Eine ganz andere Frage, die noch zu beantworten wäre, ist, ob die Kinder verstehen, dass Grimms-Märchen einen Zeitgeist repräsentieren, der aus heutiger Sicht obsolet erscheint. Töchter werden, ohne deren Einverständnis, Männern gegen eine bestimmte Leistung versprochen und überhaupt, die Frau ist immer und in jeder Situation dem Mann untergeordnet. Menschen mit schwarzer Hautfarbe werden als „Neger“, dem berüchtigten N-Wort, beschrieben. Rassismus und Klassenbewusstsein ist in den Grimm’schen Texten allenthalben anzutreffen. Ist es berechtigt, die alte und sprachlich so schöne Märchensammlung der Gebrüder Grimm verlegerisch so zu bereinigen, dass sie unserer heutigen Lebens- und Erfahrungswelt entspricht? Meine persönliche Antwort ist eindeutig Nein! Die gesamte Weltliteratur entspringt einem jeweiligen Zeitgeist und das macht auch einen großen Teil ihres Reizes aus. Warum sollte dies nicht auch für Märchen gelten?
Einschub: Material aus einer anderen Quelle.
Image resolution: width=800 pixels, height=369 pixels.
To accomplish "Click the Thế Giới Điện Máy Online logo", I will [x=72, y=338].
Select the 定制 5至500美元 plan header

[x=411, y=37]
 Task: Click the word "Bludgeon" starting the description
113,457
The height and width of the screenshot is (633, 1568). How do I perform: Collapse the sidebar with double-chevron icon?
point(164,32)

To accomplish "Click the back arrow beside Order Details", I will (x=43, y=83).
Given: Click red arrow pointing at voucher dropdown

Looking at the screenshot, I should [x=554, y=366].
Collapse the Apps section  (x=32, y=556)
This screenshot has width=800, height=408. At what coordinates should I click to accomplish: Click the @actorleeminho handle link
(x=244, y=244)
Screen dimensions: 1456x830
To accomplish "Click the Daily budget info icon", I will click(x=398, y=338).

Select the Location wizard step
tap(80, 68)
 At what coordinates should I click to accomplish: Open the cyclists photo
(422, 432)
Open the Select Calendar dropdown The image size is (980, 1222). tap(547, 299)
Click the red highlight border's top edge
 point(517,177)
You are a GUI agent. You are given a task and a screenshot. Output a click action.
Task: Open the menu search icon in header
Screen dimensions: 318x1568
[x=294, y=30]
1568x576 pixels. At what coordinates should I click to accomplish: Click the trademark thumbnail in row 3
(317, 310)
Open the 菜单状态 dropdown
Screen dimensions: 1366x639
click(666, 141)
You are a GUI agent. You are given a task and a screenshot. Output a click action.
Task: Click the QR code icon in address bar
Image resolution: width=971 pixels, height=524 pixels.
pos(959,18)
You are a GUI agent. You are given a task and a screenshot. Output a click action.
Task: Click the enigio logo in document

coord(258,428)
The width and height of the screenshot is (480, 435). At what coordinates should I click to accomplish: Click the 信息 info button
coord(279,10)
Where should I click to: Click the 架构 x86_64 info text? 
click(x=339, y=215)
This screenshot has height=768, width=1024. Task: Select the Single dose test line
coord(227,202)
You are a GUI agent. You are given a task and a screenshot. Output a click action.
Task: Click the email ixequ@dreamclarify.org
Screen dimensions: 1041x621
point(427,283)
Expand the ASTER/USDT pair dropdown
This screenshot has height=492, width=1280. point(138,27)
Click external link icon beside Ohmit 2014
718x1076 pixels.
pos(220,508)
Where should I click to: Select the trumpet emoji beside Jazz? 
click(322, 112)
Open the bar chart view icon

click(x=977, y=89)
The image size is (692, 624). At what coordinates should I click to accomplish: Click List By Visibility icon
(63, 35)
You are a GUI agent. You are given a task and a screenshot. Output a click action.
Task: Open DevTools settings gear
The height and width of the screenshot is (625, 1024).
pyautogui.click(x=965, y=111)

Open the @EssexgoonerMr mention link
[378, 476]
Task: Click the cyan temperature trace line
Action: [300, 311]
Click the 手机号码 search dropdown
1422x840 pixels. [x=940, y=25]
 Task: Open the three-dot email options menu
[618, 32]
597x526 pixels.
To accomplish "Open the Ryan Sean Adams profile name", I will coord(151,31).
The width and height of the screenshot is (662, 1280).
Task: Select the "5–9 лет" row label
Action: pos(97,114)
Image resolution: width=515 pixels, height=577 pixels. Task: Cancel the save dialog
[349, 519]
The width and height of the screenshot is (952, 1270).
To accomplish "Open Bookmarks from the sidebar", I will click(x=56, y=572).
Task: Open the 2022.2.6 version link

Jedes der von den Grimms aufgeschriebenen beginnt mit einem klaren Hinweis, dass es sich in der Vergangenheit zugetragen hat („Es war einmal…“ o.ä) und gerade Kinder scheinen zu verstehen, dass ihr Inhalt Vergangenheit und nicht Gegenwart beschreibt, ja, mir scheint die große zeitliche Distanz zum Jetzt geradezu eines der Geheimnisse der Märchen zu sein.
Bleiben Sie neugierig …und genussvoll durstig!